Dabei hat Cardona diese Zeit nicht erlebt. Er kam 1980 in der Bretagne auf die Welt und schrieb das Drehbuch zusammen mit den ungefähr gleichaltrigen Romain Compingt, Chloé Larouchi, Maël Le Garrec, Rose Philippon und Catherine Paillé. Sie wollten, so Cardona, „ermessen inwiefern die digitale Revolution die Welt verändert hat, in die wir hineingeboren wurden“. Und da sind die frühen achtziger Jahre wirklich ein Blick in eine andere, eine vordigitale Zeit, die inzwischen lang genug zurückliegt, um nostalgisch verklärt zu werden.
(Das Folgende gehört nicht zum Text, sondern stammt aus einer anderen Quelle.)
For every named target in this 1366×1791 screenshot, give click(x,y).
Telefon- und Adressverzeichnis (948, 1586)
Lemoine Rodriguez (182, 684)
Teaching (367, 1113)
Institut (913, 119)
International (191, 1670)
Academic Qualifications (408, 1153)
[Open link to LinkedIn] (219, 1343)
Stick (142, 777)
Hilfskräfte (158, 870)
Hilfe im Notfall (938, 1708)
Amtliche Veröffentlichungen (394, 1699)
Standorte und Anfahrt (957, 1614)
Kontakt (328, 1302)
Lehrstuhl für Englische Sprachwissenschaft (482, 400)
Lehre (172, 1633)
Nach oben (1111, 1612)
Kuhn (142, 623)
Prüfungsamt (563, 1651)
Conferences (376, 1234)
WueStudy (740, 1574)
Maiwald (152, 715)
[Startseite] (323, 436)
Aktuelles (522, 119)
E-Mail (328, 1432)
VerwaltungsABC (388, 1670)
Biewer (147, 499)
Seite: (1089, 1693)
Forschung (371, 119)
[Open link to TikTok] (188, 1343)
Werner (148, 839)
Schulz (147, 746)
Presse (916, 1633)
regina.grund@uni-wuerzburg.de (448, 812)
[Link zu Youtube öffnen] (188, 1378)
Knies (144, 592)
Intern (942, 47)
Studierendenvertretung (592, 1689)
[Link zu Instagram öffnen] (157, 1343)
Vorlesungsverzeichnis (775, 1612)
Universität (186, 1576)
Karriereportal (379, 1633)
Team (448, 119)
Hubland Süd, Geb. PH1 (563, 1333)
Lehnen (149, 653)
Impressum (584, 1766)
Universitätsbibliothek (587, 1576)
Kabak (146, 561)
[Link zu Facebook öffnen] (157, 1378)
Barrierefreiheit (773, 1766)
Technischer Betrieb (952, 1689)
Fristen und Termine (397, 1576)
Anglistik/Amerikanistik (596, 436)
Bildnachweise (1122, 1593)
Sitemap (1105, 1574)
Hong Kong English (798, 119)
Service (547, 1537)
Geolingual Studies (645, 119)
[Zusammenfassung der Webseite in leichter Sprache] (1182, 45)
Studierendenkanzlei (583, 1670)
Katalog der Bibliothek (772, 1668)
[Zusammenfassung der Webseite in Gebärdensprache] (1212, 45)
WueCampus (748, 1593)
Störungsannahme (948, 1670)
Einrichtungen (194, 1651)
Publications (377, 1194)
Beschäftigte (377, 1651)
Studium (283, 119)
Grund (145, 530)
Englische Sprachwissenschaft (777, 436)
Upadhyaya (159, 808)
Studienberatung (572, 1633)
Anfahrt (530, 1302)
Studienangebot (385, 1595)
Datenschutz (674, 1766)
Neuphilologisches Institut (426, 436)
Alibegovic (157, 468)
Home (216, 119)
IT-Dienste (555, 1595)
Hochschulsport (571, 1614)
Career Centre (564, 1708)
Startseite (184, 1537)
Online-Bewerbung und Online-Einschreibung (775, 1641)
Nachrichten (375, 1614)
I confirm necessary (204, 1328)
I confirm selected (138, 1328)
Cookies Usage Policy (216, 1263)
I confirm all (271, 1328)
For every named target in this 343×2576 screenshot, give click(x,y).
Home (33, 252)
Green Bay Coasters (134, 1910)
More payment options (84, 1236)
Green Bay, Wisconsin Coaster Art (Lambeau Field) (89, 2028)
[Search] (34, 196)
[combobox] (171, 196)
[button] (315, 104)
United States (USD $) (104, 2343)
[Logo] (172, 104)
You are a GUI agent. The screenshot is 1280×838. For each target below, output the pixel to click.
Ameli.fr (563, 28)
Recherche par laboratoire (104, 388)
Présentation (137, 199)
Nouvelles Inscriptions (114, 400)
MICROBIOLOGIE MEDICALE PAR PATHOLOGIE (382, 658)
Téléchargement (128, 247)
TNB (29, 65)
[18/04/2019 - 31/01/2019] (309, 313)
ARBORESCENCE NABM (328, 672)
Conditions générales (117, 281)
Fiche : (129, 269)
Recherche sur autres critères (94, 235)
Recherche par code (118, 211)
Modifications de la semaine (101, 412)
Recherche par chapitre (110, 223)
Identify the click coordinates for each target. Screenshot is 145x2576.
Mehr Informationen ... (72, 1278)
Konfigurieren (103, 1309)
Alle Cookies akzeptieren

Es ist auch ein Blick, der sich ausschließlich auf die Liebesgeschichte und die Musik konzentriert. Politik wird nicht erwähnt. Angesichts der damaligen Proteste gegen die etablierte Politik, bei denen Jugendliche eine wichtige Rolle spielten, ist diese Lücke erstaunlich. Diese Lücke führt dazu, dass die vielfältigen, intensiven Verflechtungen zwischen Protest, Jugendprotest, Musik und Popkultur ignoriert werden. In „Die Magnetischen“ wird das Unbehagen an und der Protest gegen die Gesellschaft auf eine ästhetische Dimension, auf eine Frage der richtigen Musik, reduziert.

Die Story selbst ist vernachlässigbar in dieser Charaktestudie, die die Beschreibung eines Zustandes und eines mentalen Ortes ist. Entsprechend plötzlich kommt das Ende, das nicht von einer dramaturgischen Notwendigkeit oder Hollywood-Drehbuchkonventionen, sondern von der Laufzeit des Films diktiert wird. Das Ende, um im Duktus des Films zu bleiben, des Tonbands ist erreicht. Die Musikkassette ist voll.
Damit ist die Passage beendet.